Saturday, 2 April 2022

THE TURIN HORSE


 A man and his daughter in the middle of nowhere, though presumably somewhere in Hungary, at an indeterminate time, pass their days cooking potatoes, getting water from the well and saying almost nothing to each other while a storm rages outside. They have a horse which looks like it's on its last legs and mostly refuses to move. They appear to collect its manure. The film, of course, is Bela Tarr's "The Turin Horse", hailed by critics around the world not just as a masterpiece but quite possibly one of the greatest films ever made and it's proof that a beautifully constructed piece of film-making, (and it is brilliantly filmed and superbly shot in just 30 takes), can also be incredibly boring.

Films can, of course, be about anything. Stories can be as short as a few pages in a book or as long as 'War and Peace' and Tarr does have a story, of sorts, to tell; whether you find it interesting or not is another matter but he takes what is a plausible account of man versus nature, (and man versus man, I suppose), and which might have made a good 30 minute short and dragged it out for a punishing 145 minutes and no-one will ever convince me that just because this is a 'different' kind of film and totally unlike most films made today, (shot in black and white it has the look of a film made 90 years ago), that it's a masterpiece.
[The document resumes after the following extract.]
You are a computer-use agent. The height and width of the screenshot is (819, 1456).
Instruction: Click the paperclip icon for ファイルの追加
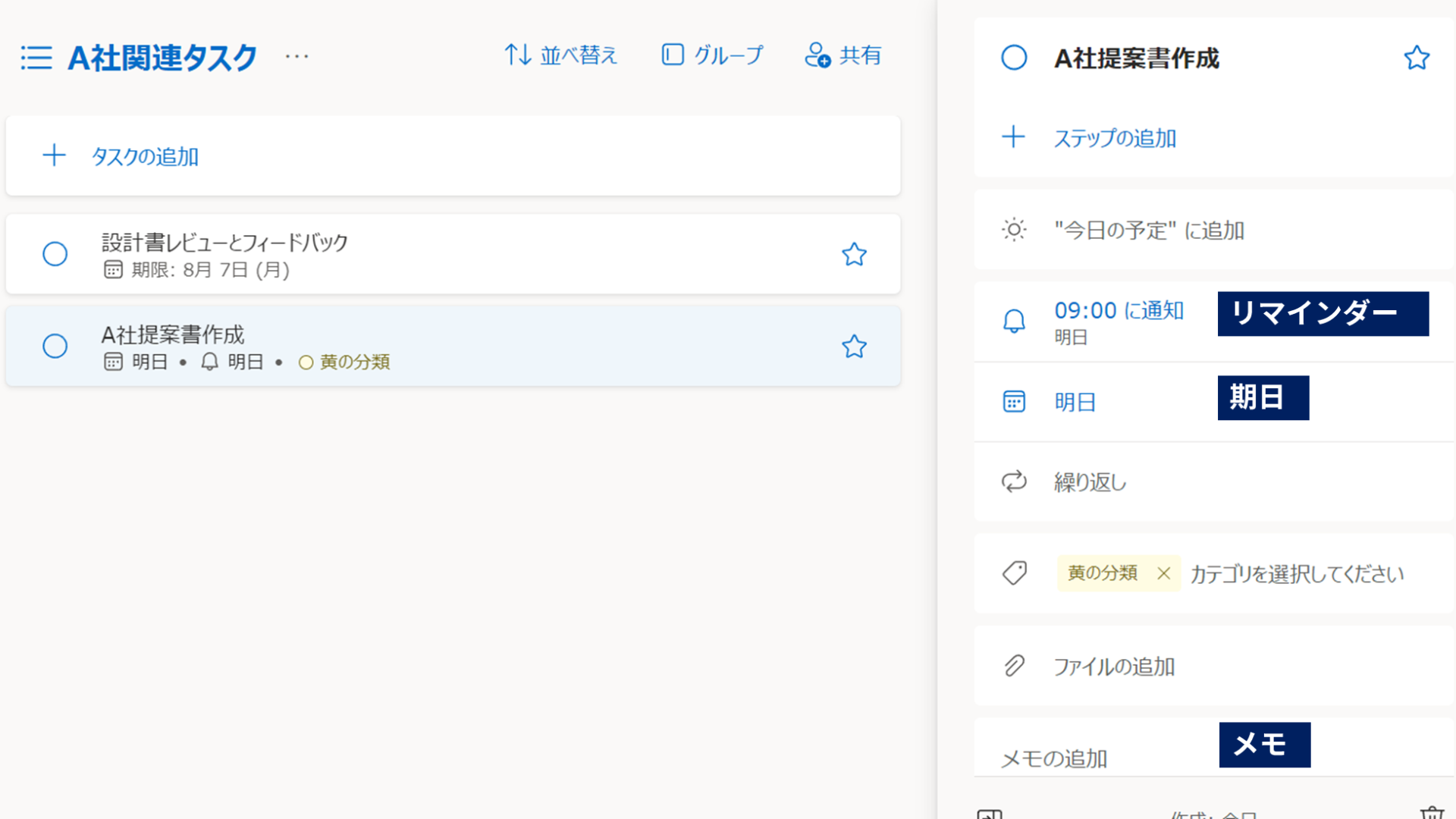pyautogui.click(x=1015, y=667)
Of course, with a good deal of cutting it might well have been but making your audience go through the rigours of the characters on-screen dosen't in itself add anything to your film except perhaps, in this case, length. "The Turin Horse" is a classic example of a film made for film snobs, art-house aficionados who first check if their film is sub-titled, preferably from Eastern Europe and in black and white and by a director whose reputation for putting audiences to sleep goes before him; in other words, the kind of film art-houses and film societies were made for. Yes, it is radical and yes, I was certainly impressed by the technique but I think I would rather stick pins in my eyes than sit through it again.